Lime keyboard event confusion

For native platforms, we are using a scan code to key code conversion that should be sensitive to the current user’s keyboard layout.

The issue on Flash is that it appears that the translation between keyCodes and charCodes is set, regardless of the user keyboard layout. It is only when using TextField input that non-QWERTY layouts appear to be respected. I could be wrong?

Yeah, that’s been my experience so far. I guess I’m just confused about how the keycode-to-scancode conversion works to get this result, but the HTML5 target has the proper behavior for multiple layouts so I know it definitely DOES work.

Um, maybe I’m not following, but this sounds wrong.

I use the Colemak layout, which means the S and D keys have been moved. When I play a Flash game that offers WASD controls, I can’t place my fingers on the standard “inverted T” shape and expect things to work. Trust me, I’ve tried. (Though at least Colemak is better than Dvorak in this respect, since the keys are all still reachable with one hand. Back when I used Dvorak, I had to revert to QWERTY a lot more often.)

It seems that the letters are correct on Flash, but when tracing the charcode of shift+[any number], it still gives me the values from the English keyboard.

If it is not working in Flash Player, I wonder if we can programmatically call anything to determine the keyboard layout, and deduce these values ourselves?
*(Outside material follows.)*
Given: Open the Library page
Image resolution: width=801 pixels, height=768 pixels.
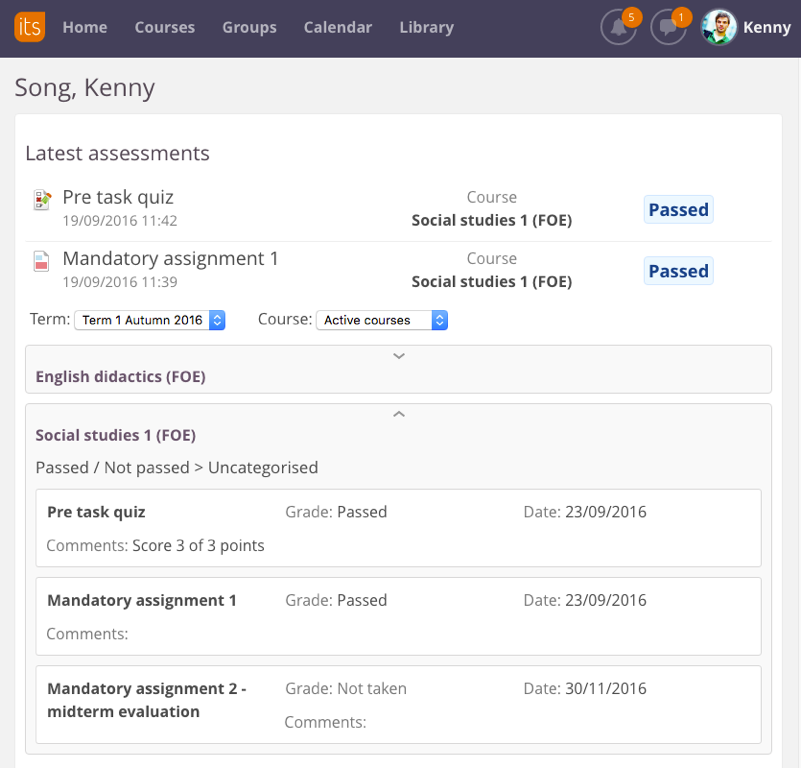Looking at the screenshot, I should [426, 28].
This is what I was referring to before–it would work, it would just be time consuming. I’m also not sure if there is a way to determine the keyboard layout–other than guesstimating it by doing scanCode/keyCode comparisons on the letter keys :confused:

Well, that’s what I mean. If we can get detect the keyCode/charCode discrepancy between the Q, W, E, R, T and Y keys, then we can determine safely between common layouts such as AZERTY or QWERTZ for correcting the values of shift keys

I feel like this is a very dangerous path to walk – from my googling it seems like there are at least four qwertz layouts, two azerty layouts, and TWENTY NINE qwerty layouts. That’s a lot of special cases.

Still, short of using a TextField for all input events, we may be able to derive more accurate shift-key values if we have some programmatic way of determining the relationship between key codes and char codes on Flash

Do we know why TextFields are correct for every keyboard layout? Or is that an Adobe secret?
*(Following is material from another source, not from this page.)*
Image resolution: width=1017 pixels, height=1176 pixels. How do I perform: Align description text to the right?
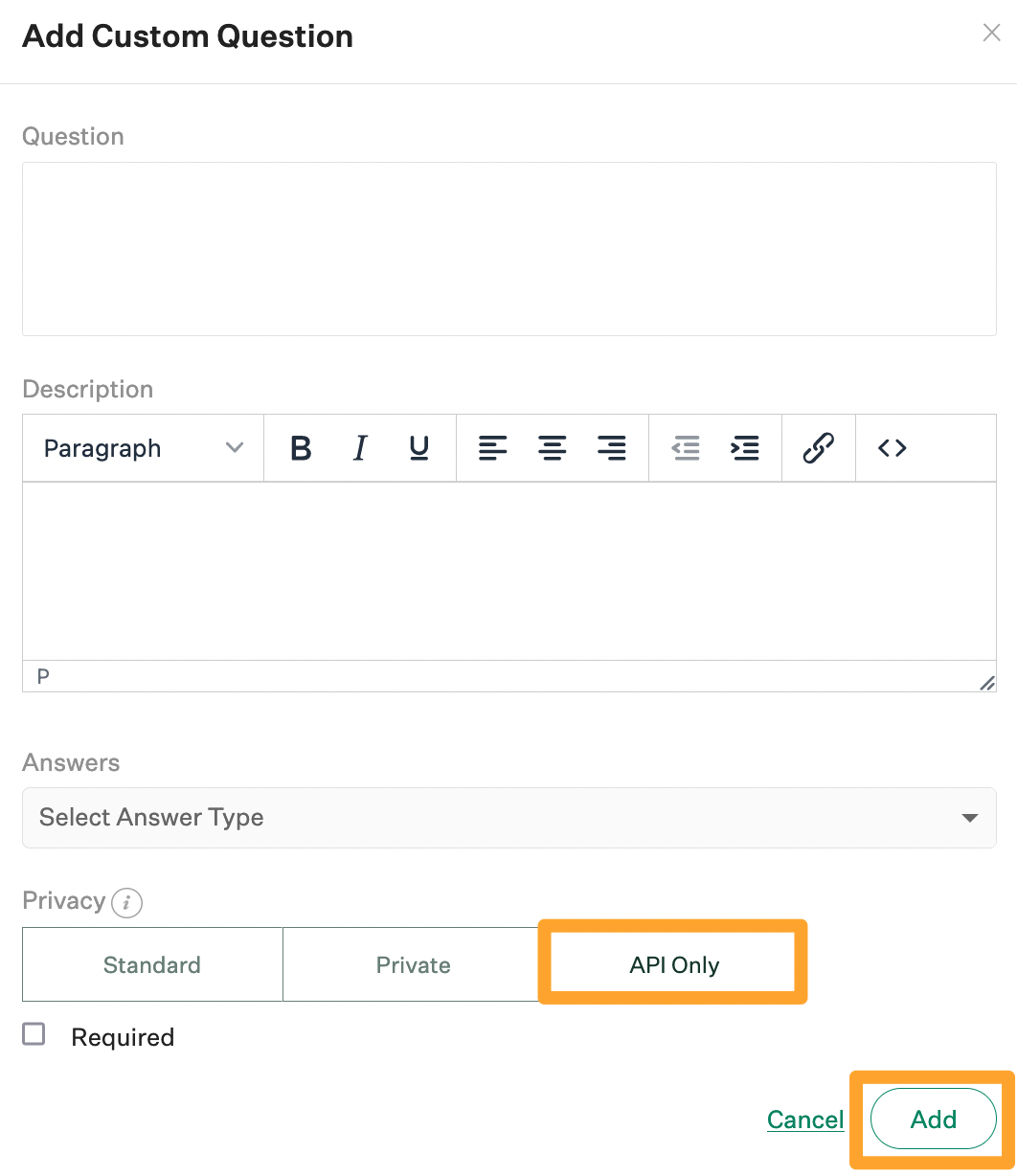pos(611,448)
They must use a different mechanism for keyCode/charCode than they do for text input. It probably has to do with IME support

What is IME support? The wikipedia page that comes up makes it sound like its mostly used for Chinese / Japanese characters

TextField in Flash Player supports complex text input, which includes Chinese, Japanese, Arabic (I think?) and other languages, where one key doesn’t necessarily equal one character

Ah, so you think that it getting the key values right is a side effect of that feature?
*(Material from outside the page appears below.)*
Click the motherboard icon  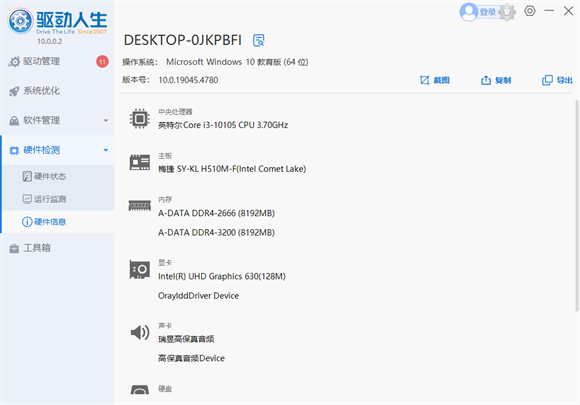pyautogui.click(x=140, y=162)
Yep, so on Flash Player, I think there are two options to improve support for Lime key codes:

  1. Have a hidden Flash TextField, and give it focus. Use that for translating the values
  2. Find a programmatic way to determine non-shift keyCode/charCode relationships, and use that to derive the most likely shift-key values

What we have right now is incorrect, although imperfect, the second approach seems like the better one to me, for now, as a hidden TextField could cause a lot of problems (though that is what we do on HTML5)

How did you use the Textfield on HTML? My implementation caused a lot of problems, as keyboard events were not being dispatched to the stage any more, so they could not be picked up by other keyboard event listeners.

This in in the Lime layer, so we can use a hidden DOM input, then simulate focus events in the OpenFL layer. That’s why I wasn’t sure it would work well for Flash Player

I’m trying to test some lime scancode stuff…is there a dev version where the scancode issue is fixed? It’s marked as closed on the github but I’m just getting 0 for all my scancode traces.

public function new() 
{
	super();
	
	// Assets:
	// openfl.Assets.getBitmapData("img/assetname.jpg");
	
	stage.addEventListener(KeyboardEvent.KEY_DOWN, onKeyDown);
	stage.window.onTextInput.add(onTextInput);
	stage.window.onKeyDown.add(onKeyDownLime);
}
function onKeyDown(e:KeyboardEvent )
{
	trace("Event charcode: " + String.fromCharCode(e.charCode));
}
function onKeyDownLime(k:KeyCode, m:KeyModifier)
{
	trace("Lime keycode: " + k);
	var scanCode:ScanCode = k;
	trace("Lime SCANcode: " + ScanCode.fromKeyCode(k));

}
function onTextInput(s:String)
{
	trace("Text input: " + s);
}

Oh, it looks like the problem is it only works on native platforms. Will we be able to use this solution for Flash, then?

Theres also flash.system.Capabilities.language which could potentially make it easier to determine the keyboard layout–unfortunately it seems to be unimplemented (or else I’m just not triggering it correctly) because even when changing keyboards several times, it still only reports “en”.